Copy the material from the line with "Task: Expand Parallelize" to the line with "Task: Select Antiparos", including both of those lines, and leave the pictures out.

:: Records ::
◇ ◇ ◇ ◇ ◇
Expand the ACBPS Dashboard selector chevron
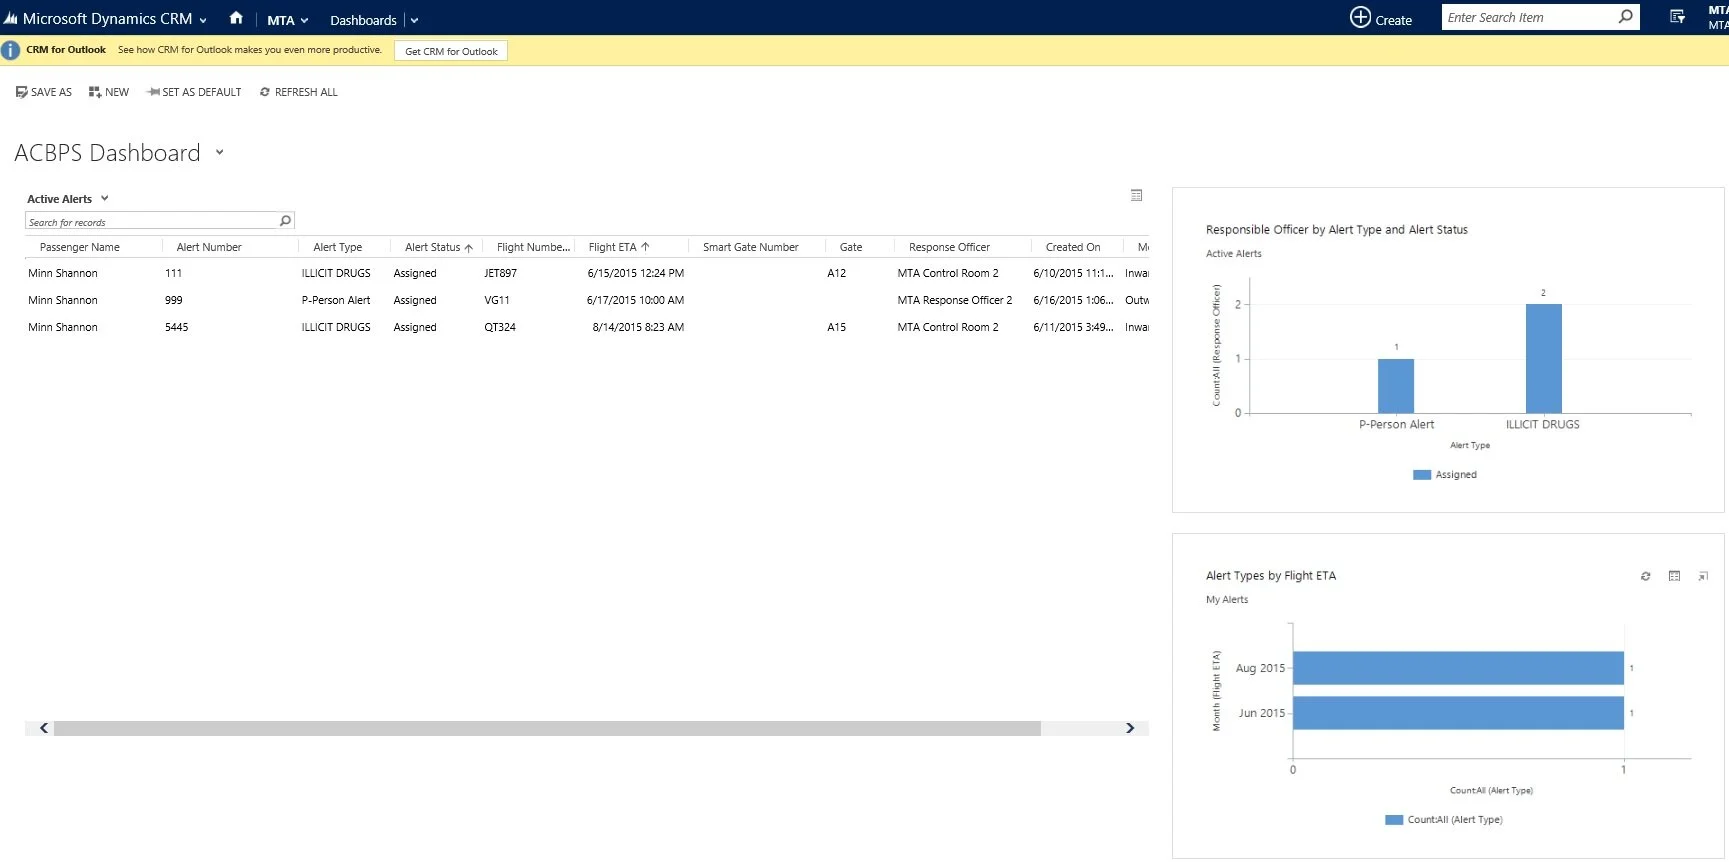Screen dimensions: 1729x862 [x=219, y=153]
◇ ◇ ◇ ◇ ◇
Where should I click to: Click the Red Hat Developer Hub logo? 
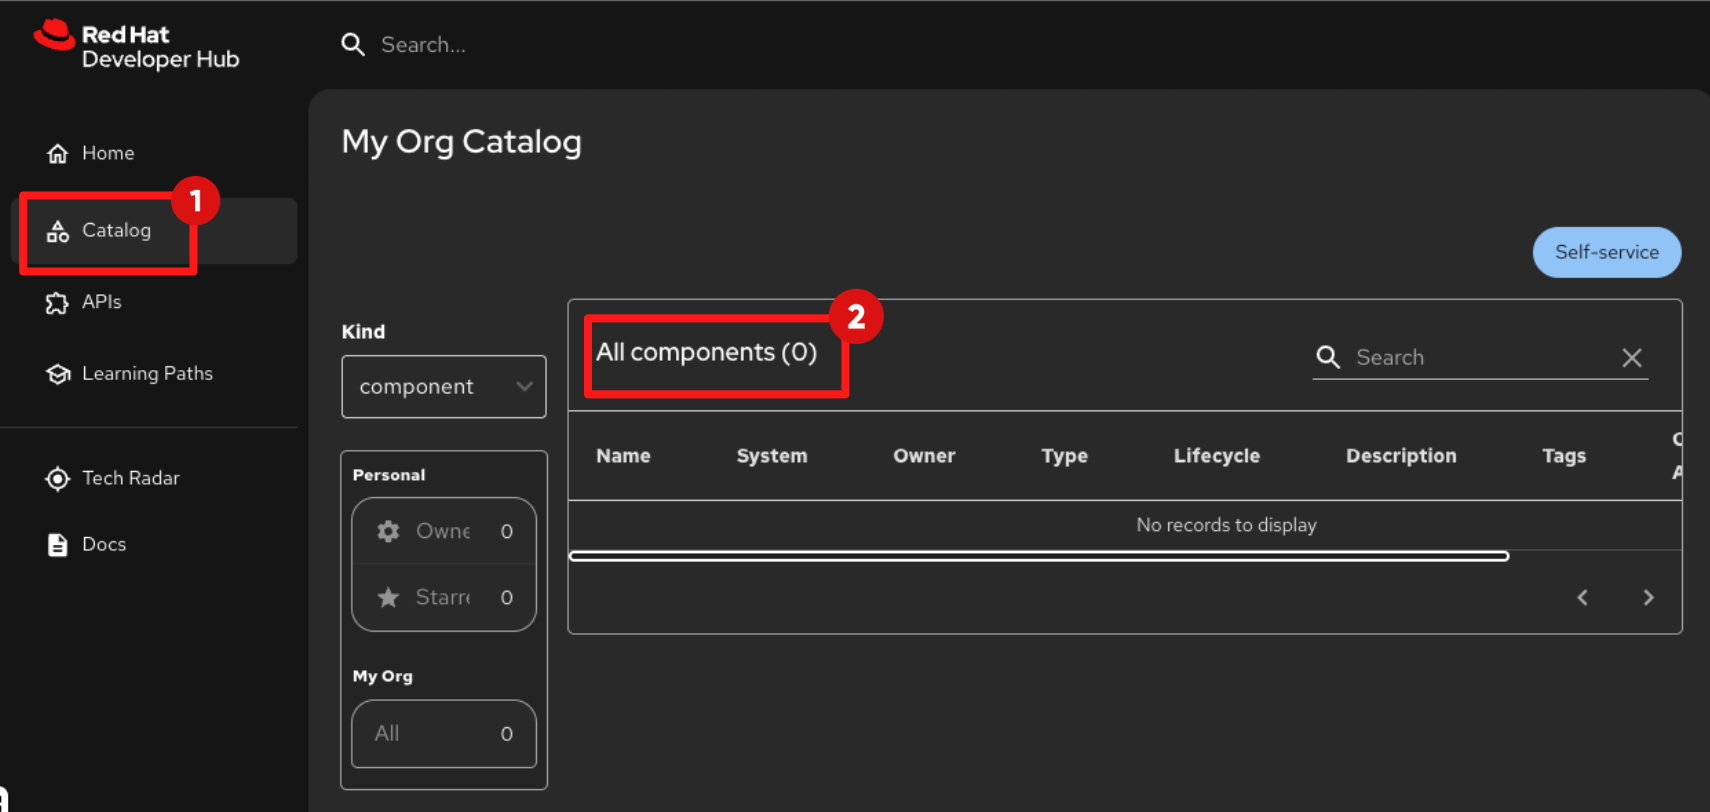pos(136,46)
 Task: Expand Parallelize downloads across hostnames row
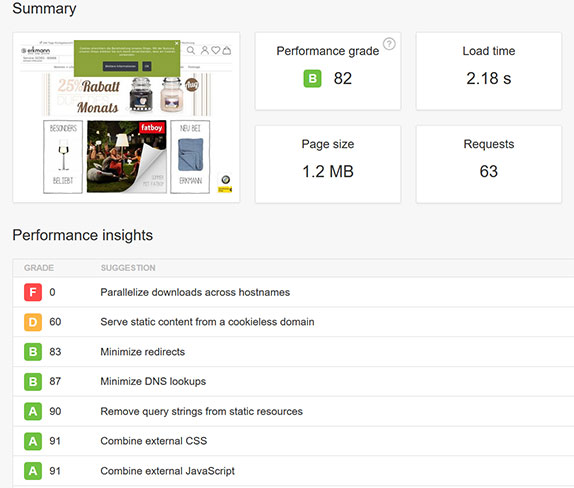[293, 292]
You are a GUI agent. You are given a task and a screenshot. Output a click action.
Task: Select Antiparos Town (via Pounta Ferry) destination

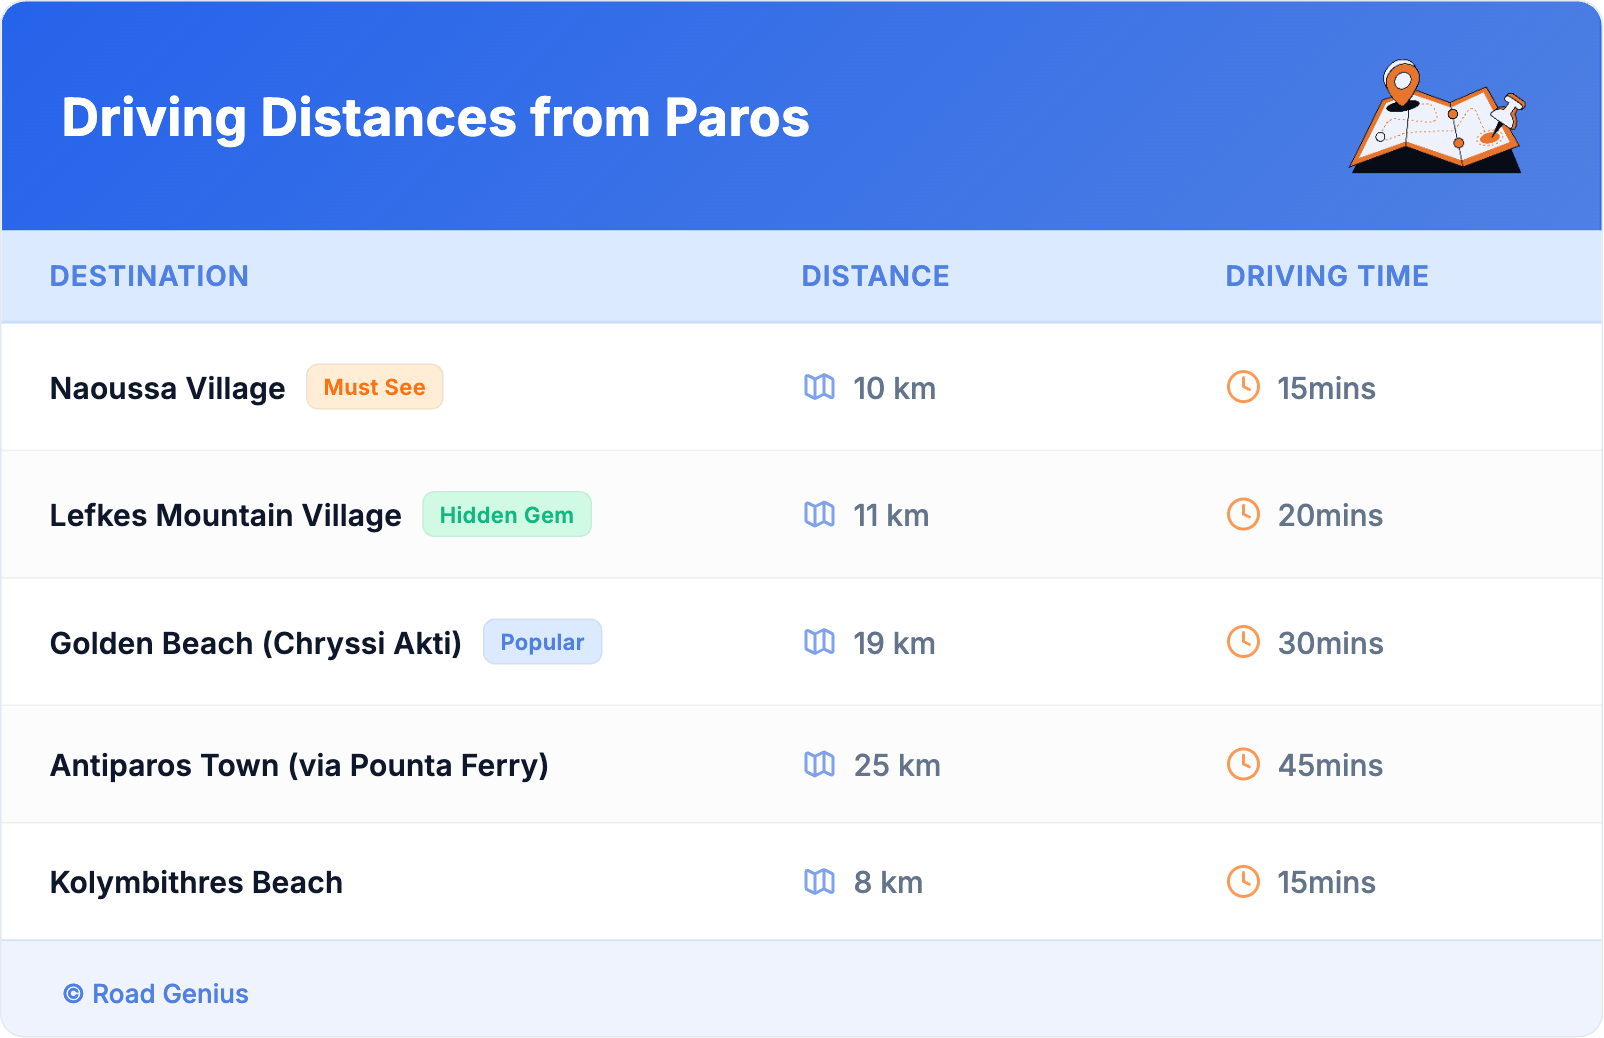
◇ ◇ ◇ ◇ ◇
:: Response below ::
 Task: Expand Parallelize downloads across hostnames row
[293, 292]
You are a GUI agent. You are given a task and a screenshot. Output a click action.
Task: Select Antiparos Town (via Pounta Ferry) destination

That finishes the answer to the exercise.